Compare the voltage drop across R23 to R3. For now.

Figured I'd do that before changing C13 for a before-and-after. With the Variac @ 90 VAC:

CR5 Vdrop: 13.58vdc
R25 Vdrop: 4.22vdc (resistor measures 132 ohms, which is right at the upper end of its 10% tolerance)
C13 Vdrop: 3.32vdc (C-E of Q13)
R23 Vdrop: 17.2vdc (.1 to .2 a bit jumpy)
R1 Vdrop: 15.05vdc to 15.1vdc (a bit jumpy)
R3 Vdrop: 12.44vdc (Turns on at 11.8vdc. Then, after a 3 sec pause, rises to 12.44vdc over the next 4-5 secs)

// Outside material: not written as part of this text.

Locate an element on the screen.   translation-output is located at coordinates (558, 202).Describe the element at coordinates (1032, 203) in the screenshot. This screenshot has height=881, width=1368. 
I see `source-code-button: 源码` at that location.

Couldn't really bring up a measurable ripple on the -15vdc supply. I will say that it looks "noisy" but I'm using a new digital 'scope, which I'm not used to, so I don't really know what it's supposed to look like. The "measure" function says there's around 20mVp-p, but very jumpy, noisy, doesn't look like a sine or sawtooth, doesn't dial in at 120 hz either.

Interesting that the drops across R23 and R1 vary by about 2.1vdc, which is the same difference by which the regulated supplies differ, just about (+14.9 & - 12.9 unbalanced by 2vdc).

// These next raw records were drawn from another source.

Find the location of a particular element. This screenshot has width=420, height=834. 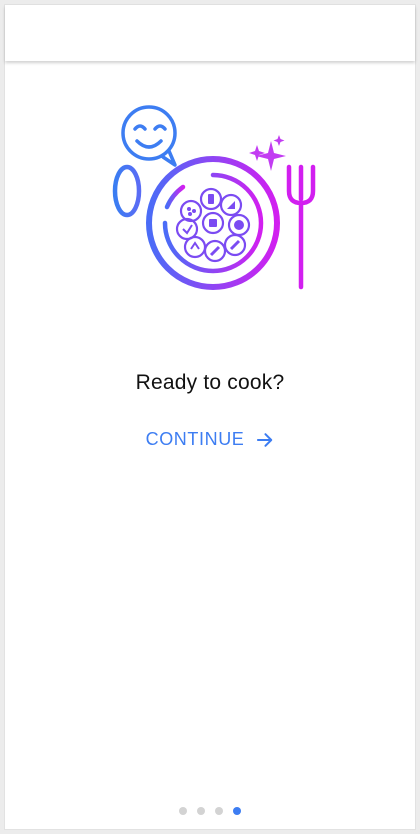

smiley-bubble-icon is located at coordinates (149, 136).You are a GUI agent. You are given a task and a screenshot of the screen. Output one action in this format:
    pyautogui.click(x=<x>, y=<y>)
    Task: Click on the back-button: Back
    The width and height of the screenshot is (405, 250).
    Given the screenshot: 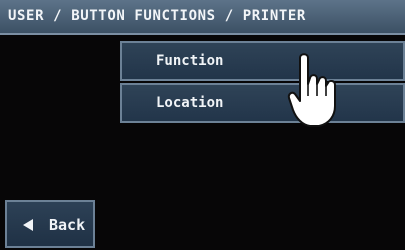 What is the action you would take?
    pyautogui.click(x=50, y=224)
    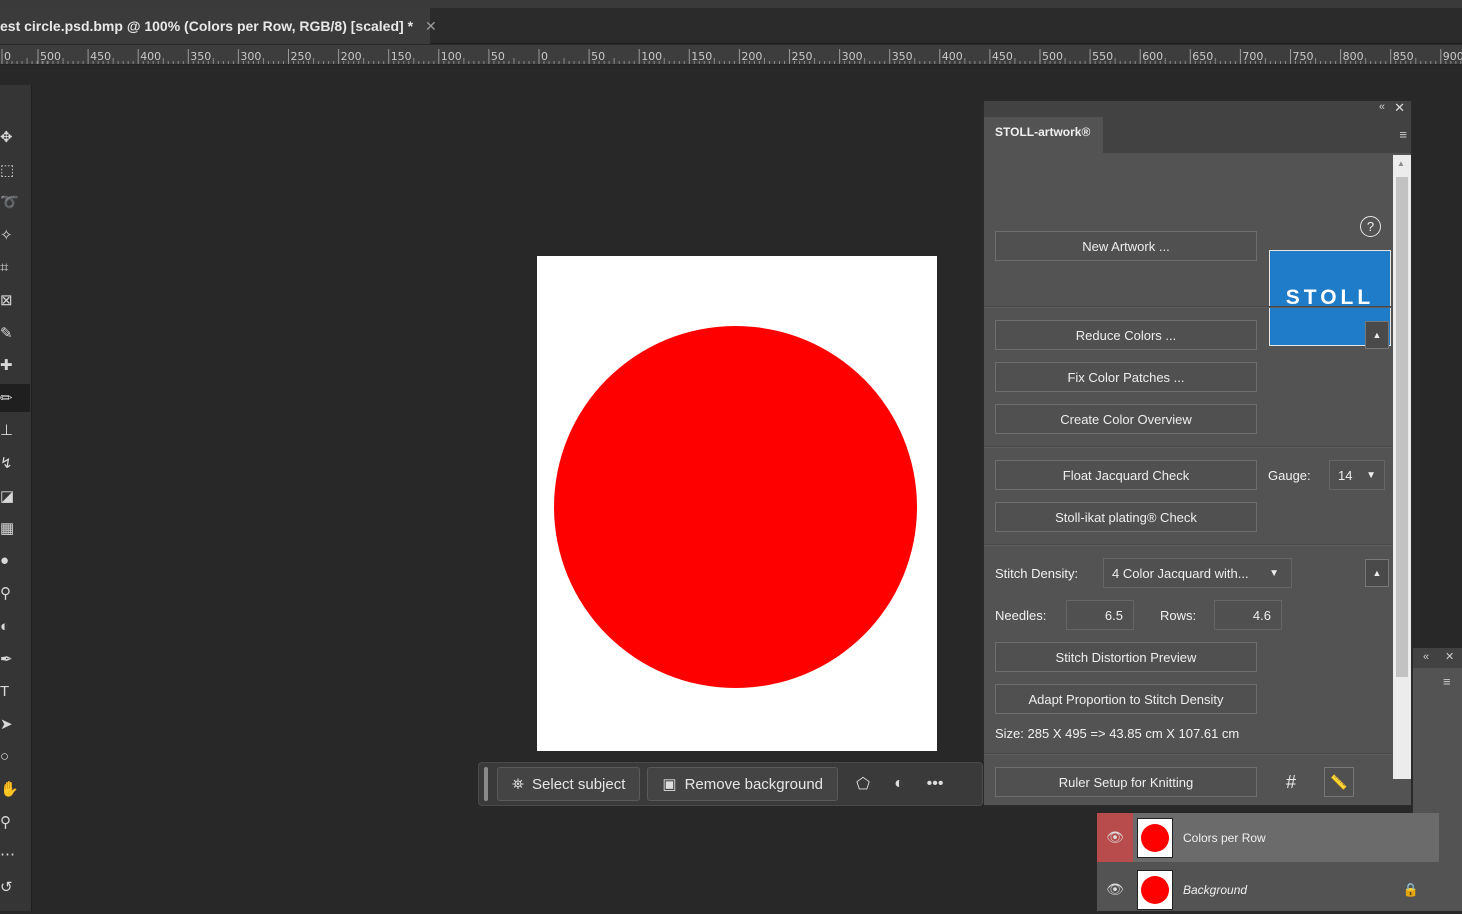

After I found C13, I do think it's one of the few (if not the only) electrolytics left unchanged. I'll do that soon . . .

Thanks for all the input!
Bud
 
One more voltage at 90 VAC: Voltage across R21 and R50;

R21 Vdrop: .2mV
R50 Vdrop: .lmV

Not sure how accurate my meter is down that low, but with the power off they each read 0.0 and these are the readings I get with 90VAC. That's the last decimal place on my meter, so it could mean .14 & .16 with traditional rounding, but I doubt it's that accurate in any regard. I suspect as long as these voltages aren't very high then things are kosher?
 
Thanks. The amps has no idle current yet and I think it should by now. R21/R50 should have 90 mV per the schematic. See the 90 mV note in the bottom right corner.

Right now, I think that your -15 V supply is being overloaded because of another problem.